● **STATED GOAL 1**
In the forum post about the Unicode problem, what should the compiled code be named?
● **STATED GOAL 2**
In the forum post about the Unicode problem, rewrite the passage starting with "I hope the following" and going on through "for your tips.", putting "sample code" in place of "demo code".

─── SOURCE ───

A new Unicode & Newbie problem

New to FreeBASIC? Post your questions here.
newbieforever
Posts: 117
Joined: Jun 21, 2018 11:14

A new Unicode & Newbie problem

Postby newbieforever » Jan 17, 2019 10:12

...
I just can't deal with all this Unicode stuff that's so complicated in FB...

I hope the following ad-hoc demo code describes my problem understandably enough (if there are bugs, please ignore them).

Thank you very much in advance for your tips.

Code: Select all

' (Edited!)
' NOTE: This code should be saved as Unicode encoded text file,
' and the name of the compiled code should be Сергeй.exe.

Dim As Wstring * 500   txtin  = "C:\Test\TextIn.txt"
Dim As Wstring * 500   txtout = "C:\Test\TextOut.txt"

#Define unicode     
#Include once "windows.bi"
#Include once "win/shellapi.bi"
#Include once "file.bi"
' ==================================================
Declare Function LoadFile(file as Wstring) As String
Declare Sub      Savefile(file As Wstring, o_p As String)
' ==================================================

' NOTE: The name (w/o extension) of the executable should be extracted from the command line launching the executable.

─── EXTRACTED ENTRIES ───

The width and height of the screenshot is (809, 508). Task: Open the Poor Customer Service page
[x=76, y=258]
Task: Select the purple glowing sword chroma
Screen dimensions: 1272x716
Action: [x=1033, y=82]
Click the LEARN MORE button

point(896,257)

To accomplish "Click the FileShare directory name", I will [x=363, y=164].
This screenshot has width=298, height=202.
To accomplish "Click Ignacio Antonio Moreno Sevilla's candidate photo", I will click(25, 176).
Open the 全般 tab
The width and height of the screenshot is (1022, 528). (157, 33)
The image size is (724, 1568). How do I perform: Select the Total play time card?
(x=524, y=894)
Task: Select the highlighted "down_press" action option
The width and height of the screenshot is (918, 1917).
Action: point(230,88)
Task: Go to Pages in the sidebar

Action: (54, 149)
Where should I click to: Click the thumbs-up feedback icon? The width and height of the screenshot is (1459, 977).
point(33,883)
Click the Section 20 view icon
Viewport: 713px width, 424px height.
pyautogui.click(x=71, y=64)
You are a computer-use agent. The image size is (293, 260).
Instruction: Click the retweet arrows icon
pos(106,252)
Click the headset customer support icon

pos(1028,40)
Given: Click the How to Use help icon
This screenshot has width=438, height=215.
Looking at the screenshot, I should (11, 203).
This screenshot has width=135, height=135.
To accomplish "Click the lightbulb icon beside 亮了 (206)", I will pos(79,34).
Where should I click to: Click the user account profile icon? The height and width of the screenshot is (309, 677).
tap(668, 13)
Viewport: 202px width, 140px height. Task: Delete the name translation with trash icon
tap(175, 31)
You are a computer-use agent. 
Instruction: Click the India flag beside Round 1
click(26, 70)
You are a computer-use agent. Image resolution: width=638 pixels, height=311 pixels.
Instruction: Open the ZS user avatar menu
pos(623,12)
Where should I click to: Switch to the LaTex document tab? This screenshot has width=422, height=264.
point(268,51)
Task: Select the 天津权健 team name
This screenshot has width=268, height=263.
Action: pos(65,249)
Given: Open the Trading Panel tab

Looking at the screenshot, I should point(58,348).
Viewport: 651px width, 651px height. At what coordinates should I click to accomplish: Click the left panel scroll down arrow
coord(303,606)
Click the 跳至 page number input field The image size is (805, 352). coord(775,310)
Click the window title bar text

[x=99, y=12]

───

● **FULL RESPONSE 1**
Сергeй.exe

● **FULL RESPONSE 2**
I hope the following ad-hoc sample code describes my problem understandably enough (if there are bugs, please ignore them).

Thank you very much in advance for your tips.